I'm sure you've heard, "You can't out-train bad diet", or "Results are 90% nutrition", and lets not forget "Abs are made in the kitchen". Rigidly believing that results are only about food would be just as incorrect as saying that results are only about training.
Both short and long term results depend on so many factors: your basic physical health, sleep duration and quality, non-exercise activity, diet composition and digestion, training frequency-intensity-consistency, injury prevention, skill acquisition, multi-lateral development, food habits and behaviours, emotions and motivations, mental discipline, kitchen skills...
The more you accept yourself for all your strengths, limitations and feelings, commit yourself to personal growth (whatever shape that may take), and take action soon, you may finally find meaning in your physical literacy and break the habits that have held you back.
Live your life, enjoy food, work hard and expect success.
Coach Solly
I was always a fairly thick individual.

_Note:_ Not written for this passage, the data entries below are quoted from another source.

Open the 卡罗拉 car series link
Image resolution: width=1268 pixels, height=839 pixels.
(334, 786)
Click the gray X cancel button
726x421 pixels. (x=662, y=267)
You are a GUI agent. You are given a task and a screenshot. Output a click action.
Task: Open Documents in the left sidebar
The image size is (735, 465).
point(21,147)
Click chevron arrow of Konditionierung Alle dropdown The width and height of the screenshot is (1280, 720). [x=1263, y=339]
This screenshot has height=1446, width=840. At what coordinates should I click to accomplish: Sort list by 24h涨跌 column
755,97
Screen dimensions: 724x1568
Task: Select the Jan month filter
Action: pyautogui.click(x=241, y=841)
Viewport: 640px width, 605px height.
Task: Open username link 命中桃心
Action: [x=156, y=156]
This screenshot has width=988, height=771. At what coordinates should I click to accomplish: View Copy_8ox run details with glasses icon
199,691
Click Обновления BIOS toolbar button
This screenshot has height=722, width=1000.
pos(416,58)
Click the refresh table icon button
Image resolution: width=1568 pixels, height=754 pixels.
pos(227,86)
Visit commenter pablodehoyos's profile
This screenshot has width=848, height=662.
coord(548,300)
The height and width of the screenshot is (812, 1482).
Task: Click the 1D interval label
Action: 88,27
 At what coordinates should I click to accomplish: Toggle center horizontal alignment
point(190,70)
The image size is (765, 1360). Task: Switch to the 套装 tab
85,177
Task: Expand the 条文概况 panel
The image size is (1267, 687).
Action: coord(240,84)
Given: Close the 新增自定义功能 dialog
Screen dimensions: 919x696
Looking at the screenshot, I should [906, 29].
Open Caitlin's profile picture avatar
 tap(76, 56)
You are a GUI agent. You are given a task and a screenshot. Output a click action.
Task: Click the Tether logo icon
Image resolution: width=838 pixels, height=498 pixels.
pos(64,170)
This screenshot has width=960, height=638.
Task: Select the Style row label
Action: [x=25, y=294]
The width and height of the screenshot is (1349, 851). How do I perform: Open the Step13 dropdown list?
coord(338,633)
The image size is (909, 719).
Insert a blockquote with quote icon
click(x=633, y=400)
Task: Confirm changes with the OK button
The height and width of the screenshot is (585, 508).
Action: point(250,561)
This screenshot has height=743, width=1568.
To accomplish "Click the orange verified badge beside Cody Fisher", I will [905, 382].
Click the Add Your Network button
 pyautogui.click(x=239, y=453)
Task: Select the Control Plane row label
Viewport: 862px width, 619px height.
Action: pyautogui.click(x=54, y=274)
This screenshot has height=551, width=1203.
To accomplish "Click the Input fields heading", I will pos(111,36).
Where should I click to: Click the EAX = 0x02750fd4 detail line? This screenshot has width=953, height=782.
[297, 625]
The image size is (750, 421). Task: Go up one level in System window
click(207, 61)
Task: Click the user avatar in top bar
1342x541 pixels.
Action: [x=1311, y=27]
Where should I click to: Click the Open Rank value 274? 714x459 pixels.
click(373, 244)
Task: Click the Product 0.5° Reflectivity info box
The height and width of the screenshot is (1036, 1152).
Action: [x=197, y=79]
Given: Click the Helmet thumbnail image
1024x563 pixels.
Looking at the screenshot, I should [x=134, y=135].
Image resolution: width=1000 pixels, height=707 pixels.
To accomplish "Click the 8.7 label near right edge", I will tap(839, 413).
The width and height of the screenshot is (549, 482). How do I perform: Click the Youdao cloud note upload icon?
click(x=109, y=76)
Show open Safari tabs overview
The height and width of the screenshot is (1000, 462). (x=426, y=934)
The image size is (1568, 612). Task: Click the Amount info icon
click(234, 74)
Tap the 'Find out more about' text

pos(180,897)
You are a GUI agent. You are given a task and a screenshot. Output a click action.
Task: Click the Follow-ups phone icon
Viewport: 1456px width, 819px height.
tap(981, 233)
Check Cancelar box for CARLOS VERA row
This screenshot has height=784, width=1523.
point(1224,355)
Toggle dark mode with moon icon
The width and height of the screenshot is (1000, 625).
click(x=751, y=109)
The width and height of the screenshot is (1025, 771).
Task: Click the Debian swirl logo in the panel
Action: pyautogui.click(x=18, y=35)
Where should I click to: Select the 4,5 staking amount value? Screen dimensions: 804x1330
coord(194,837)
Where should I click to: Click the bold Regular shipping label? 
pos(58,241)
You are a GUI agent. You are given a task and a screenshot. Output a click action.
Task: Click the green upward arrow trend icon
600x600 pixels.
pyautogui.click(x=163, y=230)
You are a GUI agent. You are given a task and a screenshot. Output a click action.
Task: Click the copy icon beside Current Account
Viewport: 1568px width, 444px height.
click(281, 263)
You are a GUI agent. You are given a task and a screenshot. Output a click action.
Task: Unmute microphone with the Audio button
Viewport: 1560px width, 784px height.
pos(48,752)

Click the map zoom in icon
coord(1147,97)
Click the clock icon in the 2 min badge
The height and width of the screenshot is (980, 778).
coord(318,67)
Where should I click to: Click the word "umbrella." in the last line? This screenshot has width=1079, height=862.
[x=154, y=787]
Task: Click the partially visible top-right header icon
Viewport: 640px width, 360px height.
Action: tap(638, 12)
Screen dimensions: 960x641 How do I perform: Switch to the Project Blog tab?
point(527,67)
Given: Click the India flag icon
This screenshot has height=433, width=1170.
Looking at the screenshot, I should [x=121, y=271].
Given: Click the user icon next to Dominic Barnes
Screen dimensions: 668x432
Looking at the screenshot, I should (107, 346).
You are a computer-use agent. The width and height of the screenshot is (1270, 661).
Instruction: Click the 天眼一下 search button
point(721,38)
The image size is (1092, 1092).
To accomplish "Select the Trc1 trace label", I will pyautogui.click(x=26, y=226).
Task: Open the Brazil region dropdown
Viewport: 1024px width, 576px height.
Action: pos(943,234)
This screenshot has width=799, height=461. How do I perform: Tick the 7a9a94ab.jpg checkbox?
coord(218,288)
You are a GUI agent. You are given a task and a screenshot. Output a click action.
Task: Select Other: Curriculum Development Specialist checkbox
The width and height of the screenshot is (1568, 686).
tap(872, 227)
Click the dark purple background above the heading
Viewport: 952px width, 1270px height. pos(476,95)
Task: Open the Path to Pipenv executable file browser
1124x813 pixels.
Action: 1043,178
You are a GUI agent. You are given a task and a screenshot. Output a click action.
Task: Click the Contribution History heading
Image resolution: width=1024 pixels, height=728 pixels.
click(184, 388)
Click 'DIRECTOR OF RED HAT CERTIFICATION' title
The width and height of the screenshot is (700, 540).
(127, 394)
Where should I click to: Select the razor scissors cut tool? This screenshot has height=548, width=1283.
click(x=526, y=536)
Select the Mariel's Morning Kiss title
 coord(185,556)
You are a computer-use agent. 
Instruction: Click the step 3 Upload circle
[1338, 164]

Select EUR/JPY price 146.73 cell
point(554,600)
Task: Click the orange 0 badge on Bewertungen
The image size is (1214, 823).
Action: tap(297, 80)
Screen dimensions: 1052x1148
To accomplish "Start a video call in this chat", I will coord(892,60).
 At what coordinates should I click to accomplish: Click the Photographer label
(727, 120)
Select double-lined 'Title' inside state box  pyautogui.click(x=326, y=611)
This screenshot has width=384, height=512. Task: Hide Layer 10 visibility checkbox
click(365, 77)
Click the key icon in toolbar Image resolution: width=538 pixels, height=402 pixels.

Before I began resistance training I'd never had a body-fat percentage below 16%. At my heaviest I was a whopping 228lbs at age 13. Needless to say I received my fair share of teasing.
In 1999 I moved to London, Ont. to begin my high-school career. In my second year I joined the football team and the wrestling team, where I received MVP honours for both. I also started pumping iron in the school gym most lunch hours and before/after school. With the combination of intense sport conditioning and resistance training I managed to go from 228lbs entering high school (my heaviest) to about 168lbs (my lightest) gradually over 4 years.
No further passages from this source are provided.